- Data records
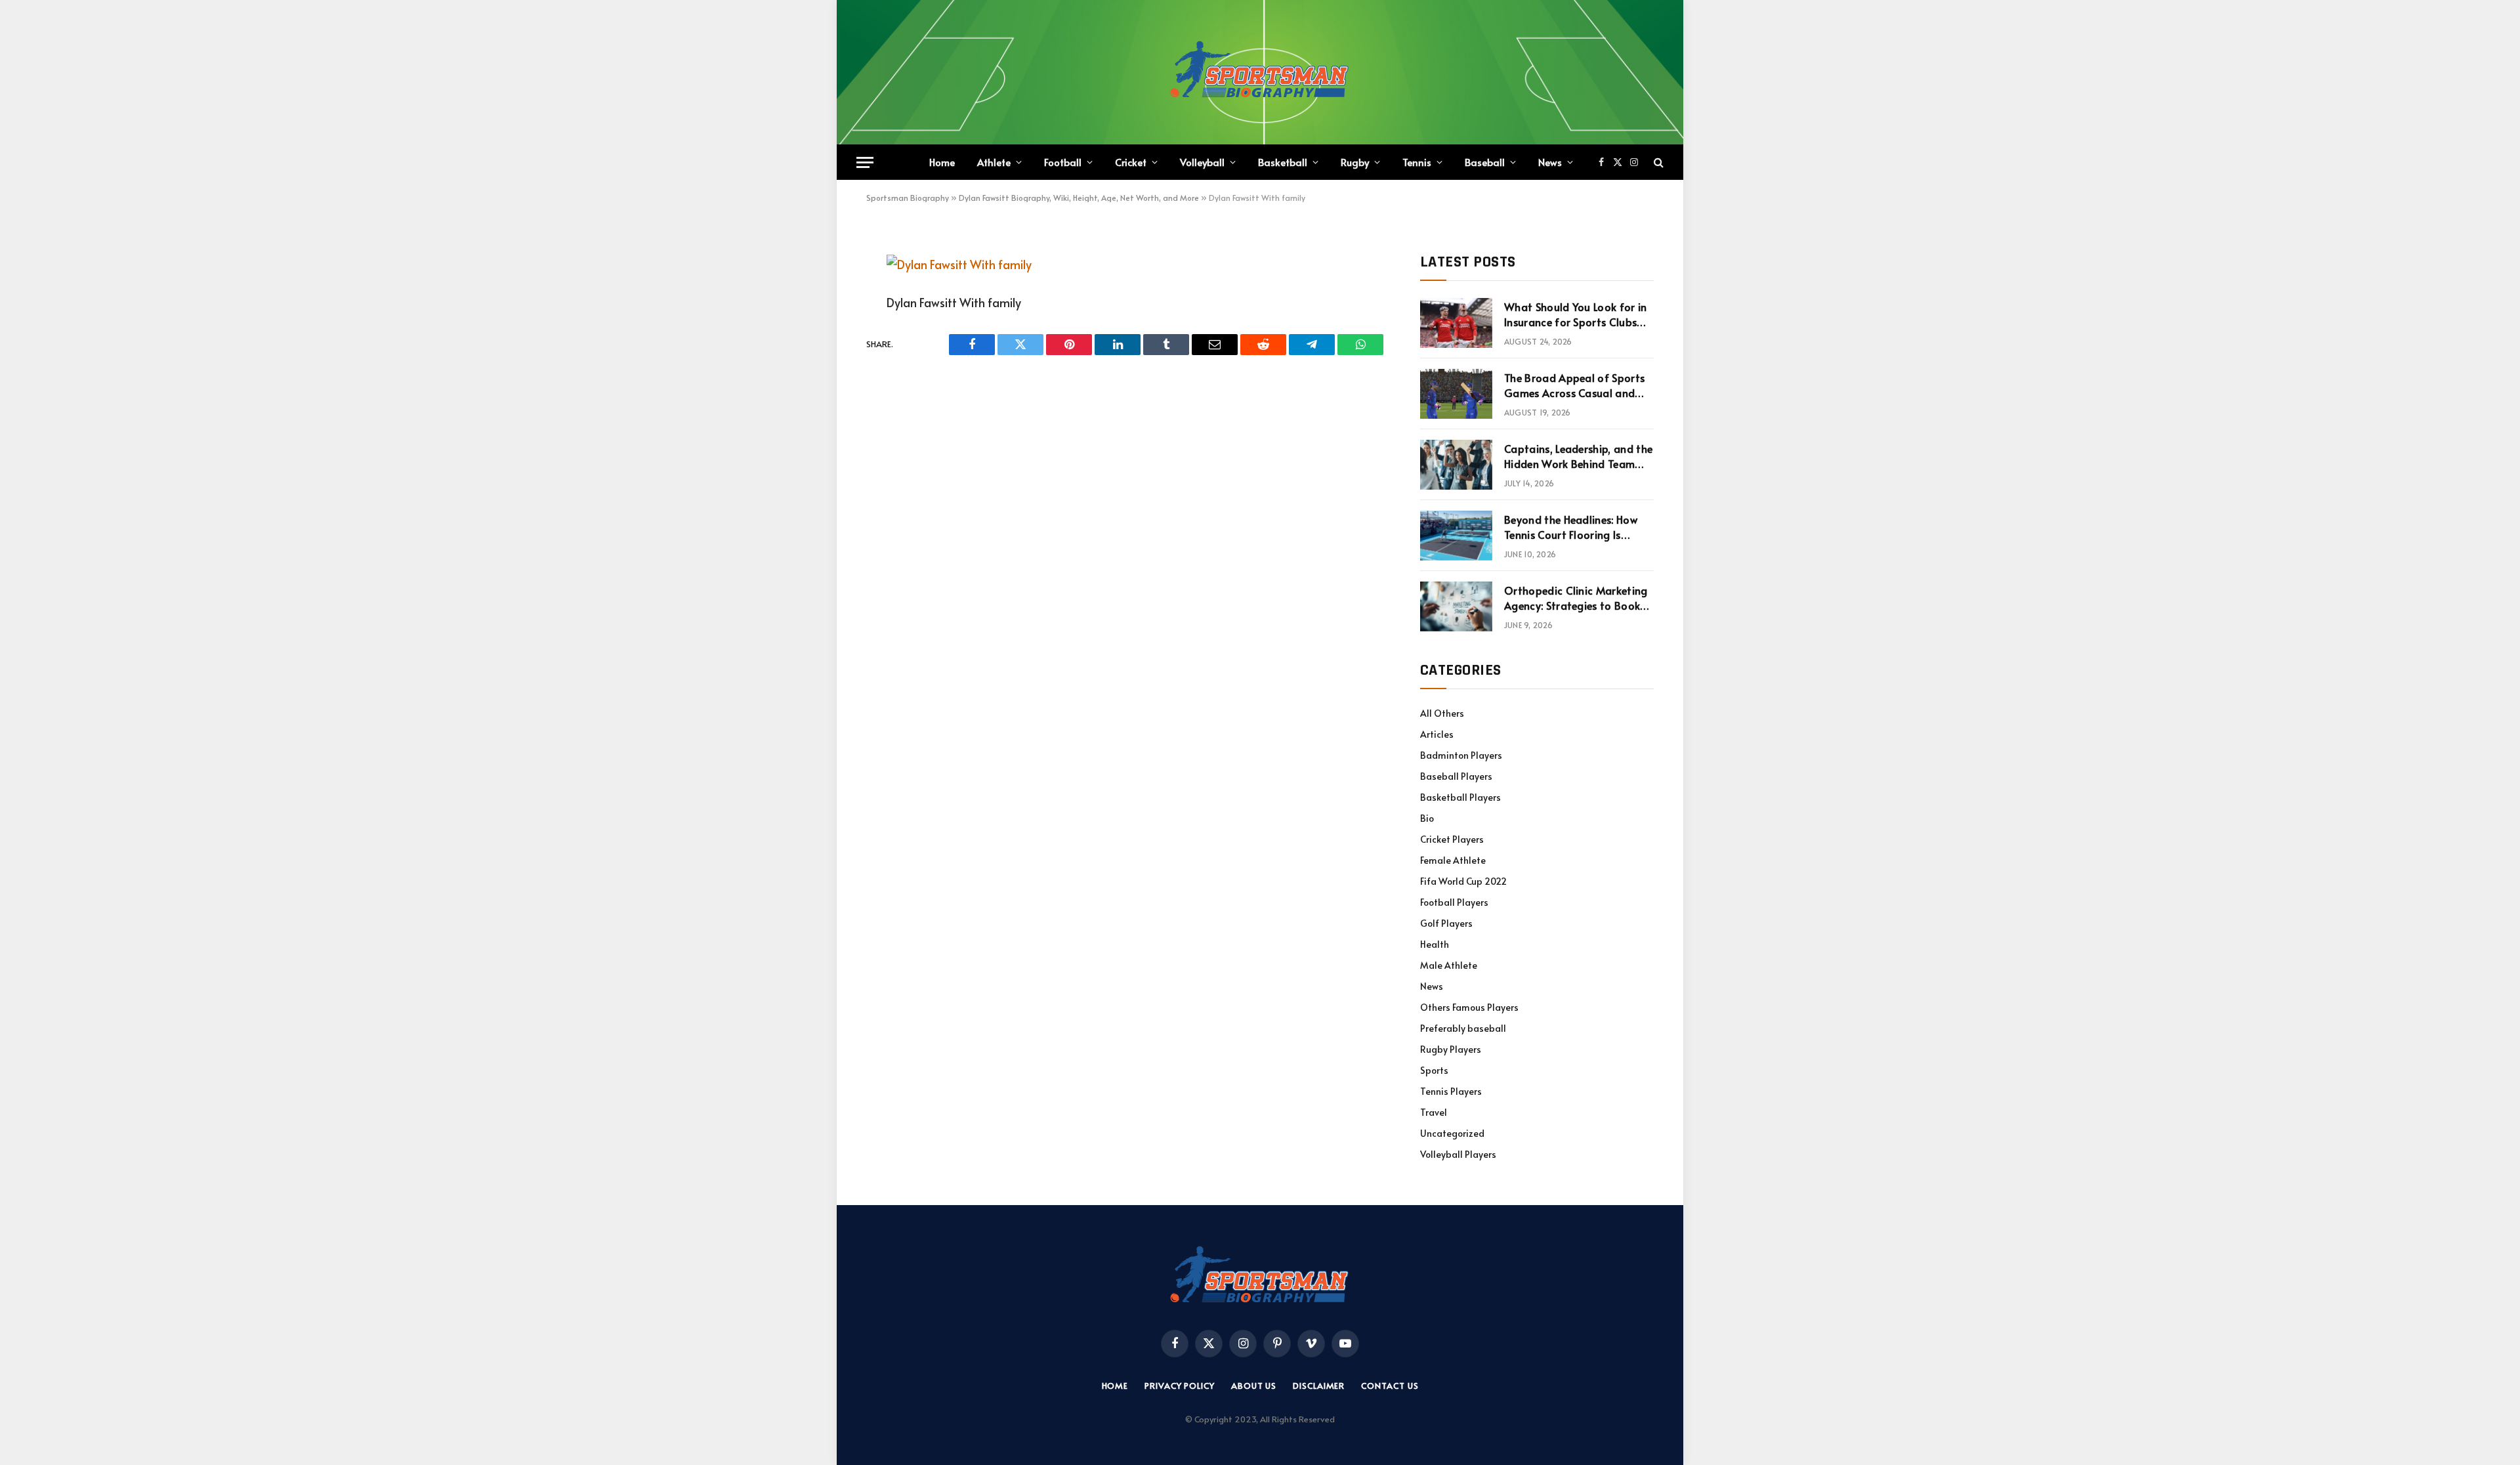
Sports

---

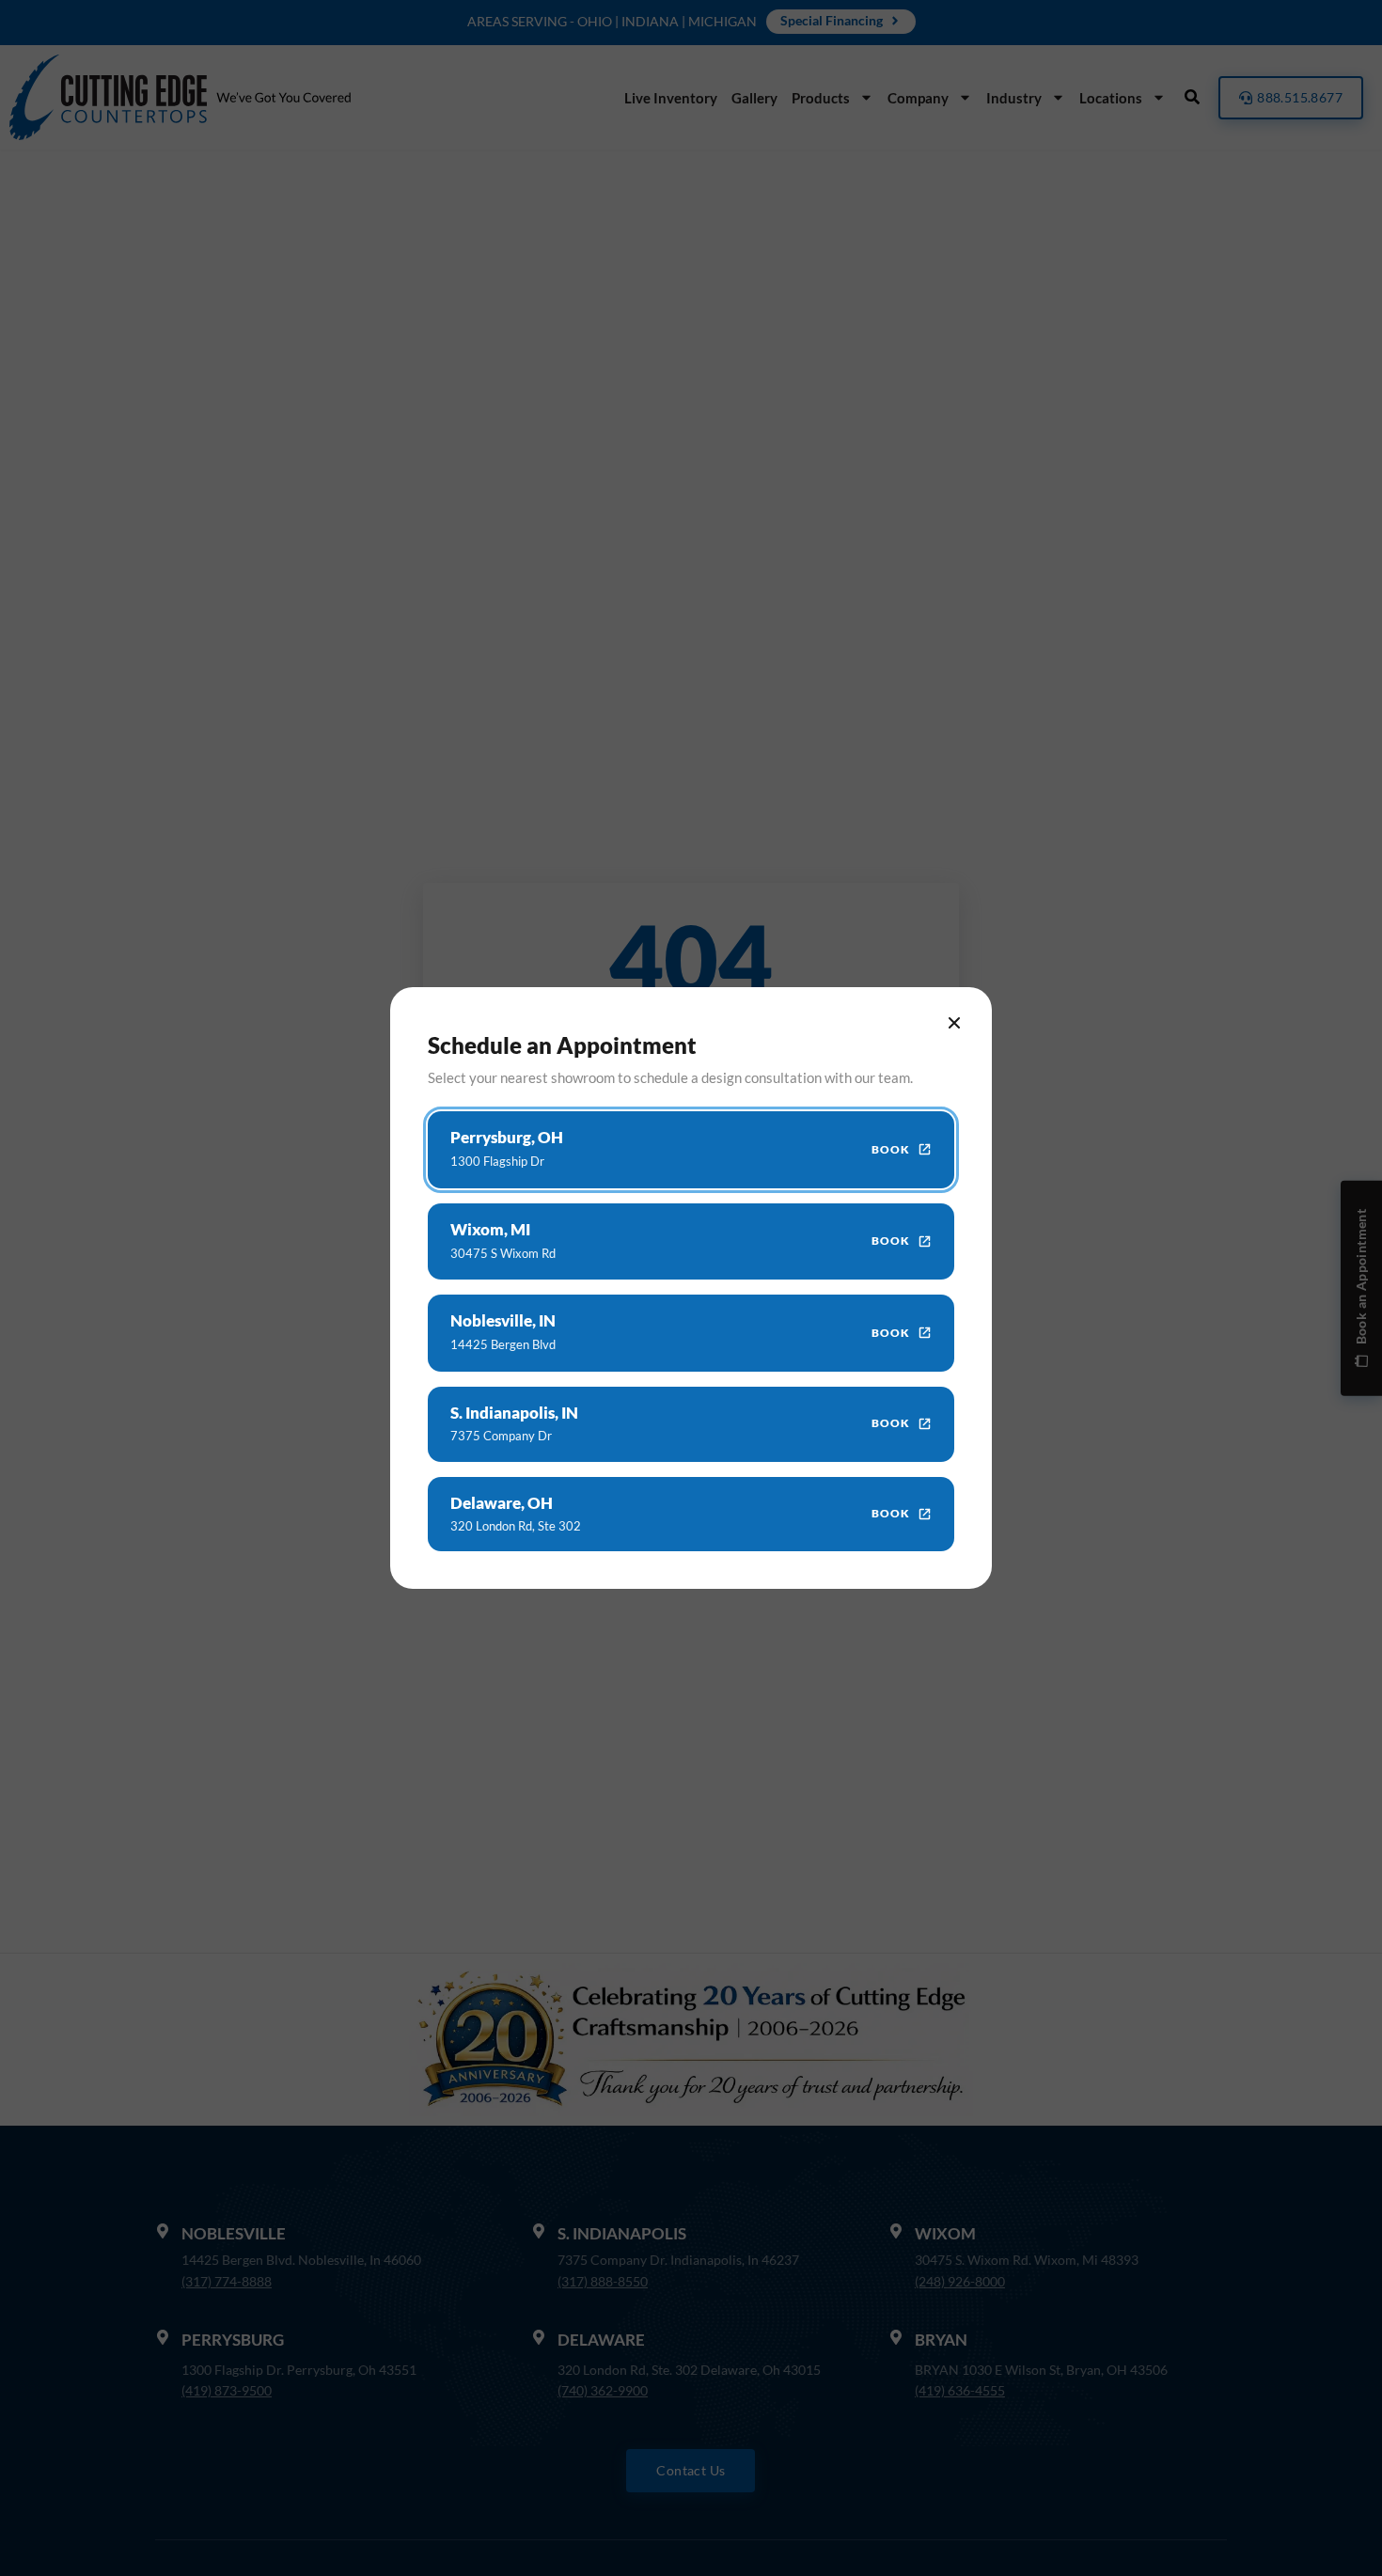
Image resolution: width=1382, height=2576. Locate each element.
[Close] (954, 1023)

==

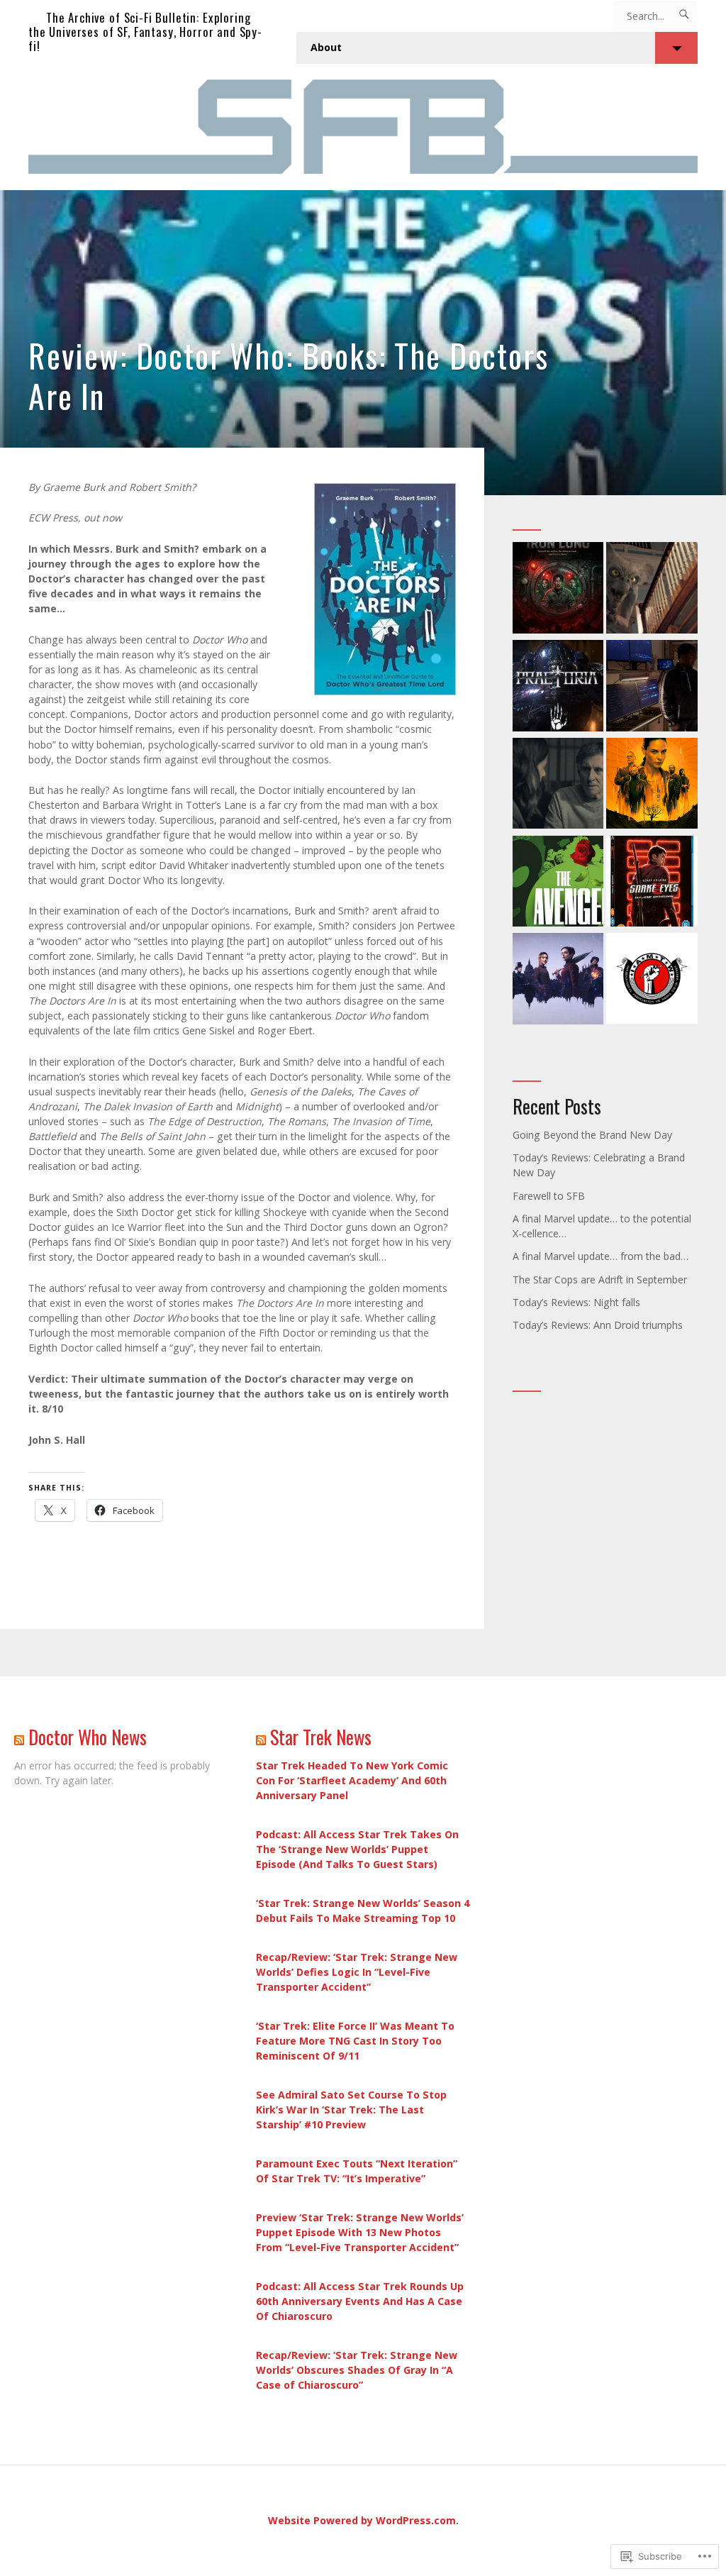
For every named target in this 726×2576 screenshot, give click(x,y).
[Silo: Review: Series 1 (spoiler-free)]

- Your assignment
With the line that has "For every named" as the first and the line that has "[Silo: Review: Series 1 (spoiler-free)]" as the last, repeat exactly that run of lines above and no more.

- Solution to the problem
For every named target in this 726×2576 screenshot, give click(x,y).
[Silo: Review: Series 1 (spoiler-free)]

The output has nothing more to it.